Restriction to gene flow is associated with changes in the molecular basis of pyrethroid resistance in the malaria vector Anopheles funestus

Abstract

Resistance to pyrethroids, the sole insecticide class recommended for treating bed nets, threatens the control of major malaria vectors, including Anopheles funestus Effective management of resistance requires an understanding of the dynamics and mechanisms driving resistance. Here, using genome-wide transcription and genetic diversity analyses, we show that a shift in the molecular basis of pyrethroid resistance in southern African populations of this species is associated with a restricted gene flow. Across the most highly endemic and densely populated regions in Malawi, An. funestus is resistant to pyrethroids, carbamates, and organochlorides. Genome-wide microarray-based transcription analysis identified overexpression of cytochrome P450 genes as the main mechanism driving this resistance. The most up-regulated genes include cytochrome P450s (CYP) CYP6P9a, CYP6P9b and CYP6M7. However, a significant shift in the overexpression profile of these genes was detected across a south/north transect, with CYP6P9a and CYP6P9b more highly overexpressed in the southern resistance front and CYP6M7 predominant in the northern front. A genome-wide genetic structure analysis of southern African populations of An. funestus from Zambia, Malawi, and Mozambique revealed a restriction of gene flow between populations, in line with the geographical variation observed in the transcriptomic analysis. Genetic polymorphism analysis of the three key resistance genes, CYP6P9a, CYP6P9b, and CYP6M7, support barriers to gene flow that are shaping the underlying molecular basis of pyrethroid resistance across southern Africa. This barrier to gene flow is likely to impact the design and implementation of resistance management strategies in the region.

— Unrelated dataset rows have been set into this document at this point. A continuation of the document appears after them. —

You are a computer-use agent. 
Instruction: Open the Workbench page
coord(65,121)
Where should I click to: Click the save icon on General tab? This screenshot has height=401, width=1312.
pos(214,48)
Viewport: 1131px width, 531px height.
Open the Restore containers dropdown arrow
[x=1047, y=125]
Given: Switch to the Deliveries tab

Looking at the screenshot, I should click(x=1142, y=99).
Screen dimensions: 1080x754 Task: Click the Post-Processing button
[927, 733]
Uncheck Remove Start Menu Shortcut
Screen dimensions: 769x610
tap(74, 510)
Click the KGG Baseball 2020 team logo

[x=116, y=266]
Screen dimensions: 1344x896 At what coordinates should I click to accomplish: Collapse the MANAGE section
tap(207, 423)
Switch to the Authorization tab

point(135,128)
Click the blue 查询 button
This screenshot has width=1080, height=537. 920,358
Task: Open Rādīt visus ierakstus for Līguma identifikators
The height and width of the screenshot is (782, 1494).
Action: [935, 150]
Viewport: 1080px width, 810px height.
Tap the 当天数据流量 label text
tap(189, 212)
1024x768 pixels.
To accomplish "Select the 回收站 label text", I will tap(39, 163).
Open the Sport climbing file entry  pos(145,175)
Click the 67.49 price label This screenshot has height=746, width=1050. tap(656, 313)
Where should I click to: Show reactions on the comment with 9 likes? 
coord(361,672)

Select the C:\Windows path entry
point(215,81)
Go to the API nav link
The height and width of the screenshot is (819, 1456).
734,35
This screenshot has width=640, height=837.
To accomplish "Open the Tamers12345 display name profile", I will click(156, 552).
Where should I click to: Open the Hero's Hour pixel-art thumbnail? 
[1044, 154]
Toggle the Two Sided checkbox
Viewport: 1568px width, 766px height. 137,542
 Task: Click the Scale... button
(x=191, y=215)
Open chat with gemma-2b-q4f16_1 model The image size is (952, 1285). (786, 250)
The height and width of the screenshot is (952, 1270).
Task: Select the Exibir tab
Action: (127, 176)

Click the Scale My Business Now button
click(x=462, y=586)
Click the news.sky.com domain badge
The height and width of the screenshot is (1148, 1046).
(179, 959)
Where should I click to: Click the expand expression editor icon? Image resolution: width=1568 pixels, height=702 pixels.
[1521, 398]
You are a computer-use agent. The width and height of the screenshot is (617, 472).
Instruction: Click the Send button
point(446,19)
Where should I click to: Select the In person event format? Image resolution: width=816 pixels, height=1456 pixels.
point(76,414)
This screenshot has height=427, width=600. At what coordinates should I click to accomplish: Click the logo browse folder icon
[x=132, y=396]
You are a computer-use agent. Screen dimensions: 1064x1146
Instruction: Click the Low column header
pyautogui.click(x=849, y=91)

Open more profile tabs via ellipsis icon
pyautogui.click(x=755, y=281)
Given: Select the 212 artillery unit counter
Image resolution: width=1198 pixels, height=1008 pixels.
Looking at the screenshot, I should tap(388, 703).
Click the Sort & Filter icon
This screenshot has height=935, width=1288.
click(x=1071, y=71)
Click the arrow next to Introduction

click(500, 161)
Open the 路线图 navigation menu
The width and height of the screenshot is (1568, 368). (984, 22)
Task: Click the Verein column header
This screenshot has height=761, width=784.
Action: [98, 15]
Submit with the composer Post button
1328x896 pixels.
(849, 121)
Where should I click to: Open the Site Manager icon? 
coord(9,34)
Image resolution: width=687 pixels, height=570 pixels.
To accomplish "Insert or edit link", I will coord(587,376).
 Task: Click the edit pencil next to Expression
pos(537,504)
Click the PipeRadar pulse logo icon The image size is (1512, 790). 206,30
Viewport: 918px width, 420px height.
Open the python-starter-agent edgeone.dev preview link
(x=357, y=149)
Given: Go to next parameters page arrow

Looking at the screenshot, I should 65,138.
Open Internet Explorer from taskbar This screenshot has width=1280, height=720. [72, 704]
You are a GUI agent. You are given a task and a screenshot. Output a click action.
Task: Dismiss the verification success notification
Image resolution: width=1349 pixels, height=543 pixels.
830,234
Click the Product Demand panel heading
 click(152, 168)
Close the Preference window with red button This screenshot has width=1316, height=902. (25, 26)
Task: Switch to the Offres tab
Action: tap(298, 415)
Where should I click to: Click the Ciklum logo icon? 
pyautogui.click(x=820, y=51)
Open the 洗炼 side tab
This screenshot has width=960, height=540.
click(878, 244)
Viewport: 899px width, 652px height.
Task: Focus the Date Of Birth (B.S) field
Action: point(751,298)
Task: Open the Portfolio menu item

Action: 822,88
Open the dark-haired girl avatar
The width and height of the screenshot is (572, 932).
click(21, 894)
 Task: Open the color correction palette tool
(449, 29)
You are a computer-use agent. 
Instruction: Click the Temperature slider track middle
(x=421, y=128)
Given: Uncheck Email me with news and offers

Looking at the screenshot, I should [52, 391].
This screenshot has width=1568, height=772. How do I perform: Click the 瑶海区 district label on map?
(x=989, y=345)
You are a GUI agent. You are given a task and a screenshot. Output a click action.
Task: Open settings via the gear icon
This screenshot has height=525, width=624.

Keywords: Anopheles funestus; cytochrome P450; gene flow; malaria; pyrethroid resistance.

Fig. 1.

Insecticide resistance and gene expression profiling. (A) Map of malaria incidence levels at Malawi collection sites: Chikwawa (CKW), Salima (SLM), and Nkhotakota (NKK). (B) Susceptibility profile of Malawian An. funestus population to the main insecticides and a synergist (PBO). Data are mean ± SEM values of 185–200 mosquitoes (100 for malathion). (C) Fold change determined using microarray and qRT-PCR analyses. For qRT-PCR, error bars represent SD.

Fig. 2.

Population structure of southern Africa. (A) Neighbor-joining tree based on the F_st pairwise scores using 17 microsatellites. (B) Bayesian-based structure patterns of southern Africa. K = 3, 5, 7 shows the separation of CKW, Malawi and Chokwe, Mozambique. (C) Isolation by distance comparing genetic distance versus geographical distance based on the Mantel test and logged scaled. The two outliers are: red dot, Ckw vs. Moz; and blue dot, west vs. north Zambia.

Fig. 3.

Haplotype distribution analysis of CYP6P9a and CYP6P9b. (A) Nucleotide diversity based on Pi × 10⁻³ for CYP6P9a and CYP6P9b. Significance between resistant (red) and susceptible (blue), including SD: *P < 0.05; **P < 0.01. (B and C) The polymorphic amino acid positions for both CYP6P9a and CYP6P9b, respectively, between resistant and susceptible individuals. Three locations in Malawi (CKW, Chikwawa; SLM, Salima; and NKK, Nkhotakota), one location in Mozambique (MOZ), and one location in Zambia (ZB). H denotes haplotypes from more than one location. Blue numbers on the top x-axis are the amino acid position. For resistant amino acids, the susceptible amino acid is listed in red.

Fig. 4.

Comparative analysis of haplotype diversity across Malawi. A TCS network was constructed for the coding region for all samples from Malawi (light blue, CKW; green, NKK; blue, SLM) for CYP6P9a (A), CYP6P9b (B), and CYP6M7 (C). Haplotypes with multiple hits are denoted by “H,” and resistance haplotypes are orange squares. Unique haplotypes are shown as circles with sample information, including a three-digit location code and designation as susceptible (S) or resistant (R).